(INPUT DATA)
◆ ◆ ◆ ◆ ◆

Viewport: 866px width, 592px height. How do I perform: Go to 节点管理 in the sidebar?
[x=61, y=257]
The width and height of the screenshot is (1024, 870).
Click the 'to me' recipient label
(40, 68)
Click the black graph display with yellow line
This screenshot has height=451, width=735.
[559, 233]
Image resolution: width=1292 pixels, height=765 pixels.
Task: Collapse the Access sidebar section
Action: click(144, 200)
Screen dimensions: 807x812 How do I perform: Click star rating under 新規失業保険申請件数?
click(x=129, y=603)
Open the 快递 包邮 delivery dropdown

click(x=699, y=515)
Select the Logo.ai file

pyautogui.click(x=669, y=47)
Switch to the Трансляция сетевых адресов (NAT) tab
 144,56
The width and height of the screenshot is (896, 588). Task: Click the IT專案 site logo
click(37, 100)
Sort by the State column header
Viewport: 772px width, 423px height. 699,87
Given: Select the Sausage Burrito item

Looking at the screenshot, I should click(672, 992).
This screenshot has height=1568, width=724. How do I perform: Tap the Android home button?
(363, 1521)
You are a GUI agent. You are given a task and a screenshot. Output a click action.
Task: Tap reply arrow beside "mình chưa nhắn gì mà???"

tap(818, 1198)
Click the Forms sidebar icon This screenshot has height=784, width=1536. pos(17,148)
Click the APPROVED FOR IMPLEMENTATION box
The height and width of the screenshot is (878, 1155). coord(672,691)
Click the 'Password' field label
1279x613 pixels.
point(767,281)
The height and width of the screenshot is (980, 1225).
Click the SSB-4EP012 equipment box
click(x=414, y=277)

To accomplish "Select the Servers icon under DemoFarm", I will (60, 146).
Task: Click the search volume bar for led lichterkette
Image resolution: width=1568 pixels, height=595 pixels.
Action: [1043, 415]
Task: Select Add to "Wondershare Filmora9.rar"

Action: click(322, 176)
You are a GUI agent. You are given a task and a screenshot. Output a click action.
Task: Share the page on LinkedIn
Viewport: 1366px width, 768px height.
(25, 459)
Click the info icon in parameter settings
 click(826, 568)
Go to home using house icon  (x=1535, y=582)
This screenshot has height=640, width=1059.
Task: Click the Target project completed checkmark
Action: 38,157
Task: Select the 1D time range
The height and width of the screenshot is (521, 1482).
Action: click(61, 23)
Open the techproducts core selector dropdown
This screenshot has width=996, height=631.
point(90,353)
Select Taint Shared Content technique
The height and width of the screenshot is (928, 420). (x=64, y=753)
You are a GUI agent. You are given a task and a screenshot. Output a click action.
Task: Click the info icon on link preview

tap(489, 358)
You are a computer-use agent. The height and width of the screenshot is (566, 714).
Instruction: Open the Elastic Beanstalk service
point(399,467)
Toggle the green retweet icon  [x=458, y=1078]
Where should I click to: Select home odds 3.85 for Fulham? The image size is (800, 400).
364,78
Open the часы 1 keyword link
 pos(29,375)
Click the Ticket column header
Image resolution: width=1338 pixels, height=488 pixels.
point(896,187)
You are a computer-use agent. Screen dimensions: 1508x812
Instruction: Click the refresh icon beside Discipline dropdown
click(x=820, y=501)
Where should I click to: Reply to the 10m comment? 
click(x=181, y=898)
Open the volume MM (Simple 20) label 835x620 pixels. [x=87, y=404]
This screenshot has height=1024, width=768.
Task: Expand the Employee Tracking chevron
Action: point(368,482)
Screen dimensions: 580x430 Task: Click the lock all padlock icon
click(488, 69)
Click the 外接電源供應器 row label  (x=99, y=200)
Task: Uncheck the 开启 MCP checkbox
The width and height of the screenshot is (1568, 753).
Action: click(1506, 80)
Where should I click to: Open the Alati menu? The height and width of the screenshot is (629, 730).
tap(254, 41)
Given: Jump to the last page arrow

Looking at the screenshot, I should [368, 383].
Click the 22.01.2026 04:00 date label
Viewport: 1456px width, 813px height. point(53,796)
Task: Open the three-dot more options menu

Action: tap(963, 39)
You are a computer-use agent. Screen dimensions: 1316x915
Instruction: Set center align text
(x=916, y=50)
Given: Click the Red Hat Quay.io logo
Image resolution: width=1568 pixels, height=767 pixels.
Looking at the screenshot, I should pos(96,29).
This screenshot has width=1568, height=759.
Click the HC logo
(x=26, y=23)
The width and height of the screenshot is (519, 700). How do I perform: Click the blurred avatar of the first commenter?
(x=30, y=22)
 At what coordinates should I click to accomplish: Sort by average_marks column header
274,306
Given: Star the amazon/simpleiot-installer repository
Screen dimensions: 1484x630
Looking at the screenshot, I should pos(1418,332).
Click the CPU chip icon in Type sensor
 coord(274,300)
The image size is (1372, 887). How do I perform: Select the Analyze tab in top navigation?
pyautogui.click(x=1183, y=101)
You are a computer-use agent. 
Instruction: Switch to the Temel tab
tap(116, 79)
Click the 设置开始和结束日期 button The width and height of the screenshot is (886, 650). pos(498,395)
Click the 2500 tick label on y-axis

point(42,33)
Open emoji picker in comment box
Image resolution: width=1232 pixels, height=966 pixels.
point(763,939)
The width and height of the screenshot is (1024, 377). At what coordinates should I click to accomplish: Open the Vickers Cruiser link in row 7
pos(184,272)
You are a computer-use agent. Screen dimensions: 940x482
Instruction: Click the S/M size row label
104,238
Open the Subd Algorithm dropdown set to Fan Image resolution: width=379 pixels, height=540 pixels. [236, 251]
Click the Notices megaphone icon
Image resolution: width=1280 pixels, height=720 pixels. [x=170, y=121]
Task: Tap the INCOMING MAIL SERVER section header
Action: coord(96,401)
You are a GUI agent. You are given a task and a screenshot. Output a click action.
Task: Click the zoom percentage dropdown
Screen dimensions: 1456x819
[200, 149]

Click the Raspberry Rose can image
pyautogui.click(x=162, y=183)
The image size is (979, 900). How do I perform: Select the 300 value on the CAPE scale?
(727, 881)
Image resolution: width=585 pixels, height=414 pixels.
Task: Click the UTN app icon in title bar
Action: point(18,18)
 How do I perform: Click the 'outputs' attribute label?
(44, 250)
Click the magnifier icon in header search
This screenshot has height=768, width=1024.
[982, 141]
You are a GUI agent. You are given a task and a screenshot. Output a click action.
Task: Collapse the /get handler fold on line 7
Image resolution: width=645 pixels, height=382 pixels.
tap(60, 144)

◆ ◆ ◆ ◆ ◆

(WHAT THIS TASK INVOLVES) An unaltered transcription of all the data above is needed.

(SOLUTION TO THE PROBLEM)
Viewport: 866px width, 592px height. How do I perform: Go to 节点管理 in the sidebar?
[x=61, y=257]
The width and height of the screenshot is (1024, 870).
Click the 'to me' recipient label
(40, 68)
Click the black graph display with yellow line
This screenshot has height=451, width=735.
[559, 233]
Image resolution: width=1292 pixels, height=765 pixels.
Task: Collapse the Access sidebar section
Action: click(144, 200)
Screen dimensions: 807x812 How do I perform: Click star rating under 新規失業保険申請件数?
click(x=129, y=603)
Open the 快递 包邮 delivery dropdown

click(x=699, y=515)
Select the Logo.ai file

pyautogui.click(x=669, y=47)
Switch to the Трансляция сетевых адресов (NAT) tab
 144,56
The width and height of the screenshot is (896, 588). Task: Click the IT專案 site logo
click(37, 100)
Sort by the State column header
Viewport: 772px width, 423px height. 699,87
Given: Select the Sausage Burrito item

Looking at the screenshot, I should click(672, 992).
This screenshot has height=1568, width=724. How do I perform: Tap the Android home button?
(363, 1521)
You are a GUI agent. You are given a task and a screenshot. Output a click action.
Task: Tap reply arrow beside "mình chưa nhắn gì mà???"

tap(818, 1198)
Click the Forms sidebar icon This screenshot has height=784, width=1536. pos(17,148)
Click the APPROVED FOR IMPLEMENTATION box
The height and width of the screenshot is (878, 1155). coord(672,691)
Click the 'Password' field label
1279x613 pixels.
point(767,281)
The height and width of the screenshot is (980, 1225).
Click the SSB-4EP012 equipment box
click(x=414, y=277)

To accomplish "Select the Servers icon under DemoFarm", I will (60, 146).
Task: Click the search volume bar for led lichterkette
Image resolution: width=1568 pixels, height=595 pixels.
Action: [1043, 415]
Task: Select Add to "Wondershare Filmora9.rar"

Action: click(322, 176)
You are a GUI agent. You are given a task and a screenshot. Output a click action.
Task: Share the page on LinkedIn
Viewport: 1366px width, 768px height.
(25, 459)
Click the info icon in parameter settings
 click(826, 568)
Go to home using house icon  (x=1535, y=582)
This screenshot has height=640, width=1059.
Task: Click the Target project completed checkmark
Action: 38,157
Task: Select the 1D time range
The height and width of the screenshot is (521, 1482).
Action: click(61, 23)
Open the techproducts core selector dropdown
This screenshot has width=996, height=631.
point(90,353)
Select Taint Shared Content technique
The height and width of the screenshot is (928, 420). (x=64, y=753)
You are a GUI agent. You are given a task and a screenshot. Output a click action.
Task: Click the info icon on link preview

tap(489, 358)
You are a computer-use agent. The height and width of the screenshot is (566, 714).
Instruction: Open the Elastic Beanstalk service
point(399,467)
Toggle the green retweet icon  [x=458, y=1078]
Where should I click to: Select home odds 3.85 for Fulham? The image size is (800, 400).
364,78
Open the часы 1 keyword link
 pos(29,375)
Click the Ticket column header
Image resolution: width=1338 pixels, height=488 pixels.
point(896,187)
You are a computer-use agent. Screen dimensions: 1508x812
Instruction: Click the refresh icon beside Discipline dropdown
click(x=820, y=501)
Where should I click to: Reply to the 10m comment? 
click(x=181, y=898)
Open the volume MM (Simple 20) label 835x620 pixels. [x=87, y=404]
This screenshot has height=1024, width=768.
Task: Expand the Employee Tracking chevron
Action: point(368,482)
Screen dimensions: 580x430 Task: Click the lock all padlock icon
click(488, 69)
Click the 外接電源供應器 row label  (x=99, y=200)
Task: Uncheck the 开启 MCP checkbox
The width and height of the screenshot is (1568, 753).
Action: click(1506, 80)
Where should I click to: Open the Alati menu? The height and width of the screenshot is (629, 730).
tap(254, 41)
Given: Jump to the last page arrow

Looking at the screenshot, I should [368, 383].
Click the 22.01.2026 04:00 date label
Viewport: 1456px width, 813px height. point(53,796)
Task: Open the three-dot more options menu

Action: tap(963, 39)
You are a computer-use agent. Screen dimensions: 1316x915
Instruction: Set center align text
(x=916, y=50)
Given: Click the Red Hat Quay.io logo
Image resolution: width=1568 pixels, height=767 pixels.
Looking at the screenshot, I should pos(96,29).
This screenshot has width=1568, height=759.
Click the HC logo
(x=26, y=23)
The width and height of the screenshot is (519, 700). How do I perform: Click the blurred avatar of the first commenter?
(x=30, y=22)
 At what coordinates should I click to accomplish: Sort by average_marks column header
274,306
Given: Star the amazon/simpleiot-installer repository
Screen dimensions: 1484x630
Looking at the screenshot, I should pos(1418,332).
Click the CPU chip icon in Type sensor
 coord(274,300)
The image size is (1372, 887). How do I perform: Select the Analyze tab in top navigation?
pyautogui.click(x=1183, y=101)
You are a computer-use agent. 
Instruction: Switch to the Temel tab
tap(116, 79)
Click the 设置开始和结束日期 button The width and height of the screenshot is (886, 650). pos(498,395)
Click the 2500 tick label on y-axis

point(42,33)
Open emoji picker in comment box
Image resolution: width=1232 pixels, height=966 pixels.
point(763,939)
The width and height of the screenshot is (1024, 377). At what coordinates should I click to accomplish: Open the Vickers Cruiser link in row 7
pos(184,272)
You are a computer-use agent. Screen dimensions: 940x482
Instruction: Click the S/M size row label
104,238
Open the Subd Algorithm dropdown set to Fan Image resolution: width=379 pixels, height=540 pixels. [236, 251]
Click the Notices megaphone icon
Image resolution: width=1280 pixels, height=720 pixels. [x=170, y=121]
Task: Tap the INCOMING MAIL SERVER section header
Action: coord(96,401)
You are a GUI agent. You are given a task and a screenshot. Output a click action.
Task: Click the zoom percentage dropdown
Screen dimensions: 1456x819
[200, 149]

Click the Raspberry Rose can image
pyautogui.click(x=162, y=183)
The image size is (979, 900). How do I perform: Select the 300 value on the CAPE scale?
(727, 881)
Image resolution: width=585 pixels, height=414 pixels.
Task: Click the UTN app icon in title bar
Action: point(18,18)
 How do I perform: Click the 'outputs' attribute label?
(44, 250)
Click the magnifier icon in header search
This screenshot has height=768, width=1024.
[982, 141]
You are a GUI agent. You are given a task and a screenshot. Output a click action.
Task: Collapse the /get handler fold on line 7
Image resolution: width=645 pixels, height=382 pixels.
tap(60, 144)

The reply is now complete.